WORK REQUIRED: Could you copy out all of the material below, substituting "Goal" for "Instruction" and leaving everything else unchanged?
-- begin INPUT DATA --
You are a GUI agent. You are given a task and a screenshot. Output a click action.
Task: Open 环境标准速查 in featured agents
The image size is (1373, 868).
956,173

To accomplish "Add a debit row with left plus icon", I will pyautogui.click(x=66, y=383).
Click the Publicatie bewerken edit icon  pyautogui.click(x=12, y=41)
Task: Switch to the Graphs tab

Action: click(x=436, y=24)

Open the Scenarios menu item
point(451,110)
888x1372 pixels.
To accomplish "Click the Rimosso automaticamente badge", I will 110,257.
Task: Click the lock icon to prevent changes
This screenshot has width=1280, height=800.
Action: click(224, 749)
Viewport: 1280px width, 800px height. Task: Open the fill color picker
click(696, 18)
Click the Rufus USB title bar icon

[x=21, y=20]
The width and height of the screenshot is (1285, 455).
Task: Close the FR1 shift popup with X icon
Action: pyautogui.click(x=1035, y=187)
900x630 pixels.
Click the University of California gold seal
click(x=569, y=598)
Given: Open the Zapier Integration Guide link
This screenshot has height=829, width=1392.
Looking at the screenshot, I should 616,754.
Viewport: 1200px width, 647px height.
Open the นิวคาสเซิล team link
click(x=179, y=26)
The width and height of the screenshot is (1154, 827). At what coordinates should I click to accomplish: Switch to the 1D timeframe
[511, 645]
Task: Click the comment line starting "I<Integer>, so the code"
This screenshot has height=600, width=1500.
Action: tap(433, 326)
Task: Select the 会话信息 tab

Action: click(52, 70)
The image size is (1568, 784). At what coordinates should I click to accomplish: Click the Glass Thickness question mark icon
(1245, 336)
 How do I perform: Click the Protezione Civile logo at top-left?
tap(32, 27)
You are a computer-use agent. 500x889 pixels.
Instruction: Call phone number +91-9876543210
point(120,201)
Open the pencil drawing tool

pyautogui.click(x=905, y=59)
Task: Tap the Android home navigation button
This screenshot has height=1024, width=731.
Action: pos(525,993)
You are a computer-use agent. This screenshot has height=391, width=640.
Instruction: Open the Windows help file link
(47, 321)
-- end INPUT DATA --
WRITTEN ANSWER:
You are a GUI agent. You are given a task and a screenshot. Output a click action.
Task: Open 环境标准速查 in featured agents
The image size is (1373, 868).
956,173

To accomplish "Add a debit row with left plus icon", I will pyautogui.click(x=66, y=383).
Click the Publicatie bewerken edit icon  pyautogui.click(x=12, y=41)
Task: Switch to the Graphs tab

Action: click(x=436, y=24)

Open the Scenarios menu item
point(451,110)
888x1372 pixels.
To accomplish "Click the Rimosso automaticamente badge", I will 110,257.
Task: Click the lock icon to prevent changes
This screenshot has width=1280, height=800.
Action: click(224, 749)
Viewport: 1280px width, 800px height. Task: Open the fill color picker
click(696, 18)
Click the Rufus USB title bar icon

[x=21, y=20]
The width and height of the screenshot is (1285, 455).
Task: Close the FR1 shift popup with X icon
Action: pyautogui.click(x=1035, y=187)
900x630 pixels.
Click the University of California gold seal
click(x=569, y=598)
Given: Open the Zapier Integration Guide link
This screenshot has height=829, width=1392.
Looking at the screenshot, I should 616,754.
Viewport: 1200px width, 647px height.
Open the นิวคาสเซิล team link
click(x=179, y=26)
The width and height of the screenshot is (1154, 827). At what coordinates should I click to accomplish: Switch to the 1D timeframe
[511, 645]
Task: Click the comment line starting "I<Integer>, so the code"
This screenshot has height=600, width=1500.
Action: tap(433, 326)
Task: Select the 会话信息 tab

Action: click(52, 70)
The image size is (1568, 784). At what coordinates should I click to accomplish: Click the Glass Thickness question mark icon
(1245, 336)
 How do I perform: Click the Protezione Civile logo at top-left?
tap(32, 27)
You are a computer-use agent. 500x889 pixels.
Goal: Call phone number +91-9876543210
point(120,201)
Open the pencil drawing tool

pyautogui.click(x=905, y=59)
Task: Tap the Android home navigation button
This screenshot has height=1024, width=731.
Action: pos(525,993)
You are a computer-use agent. This screenshot has height=391, width=640.
Goal: Open the Windows help file link
(47, 321)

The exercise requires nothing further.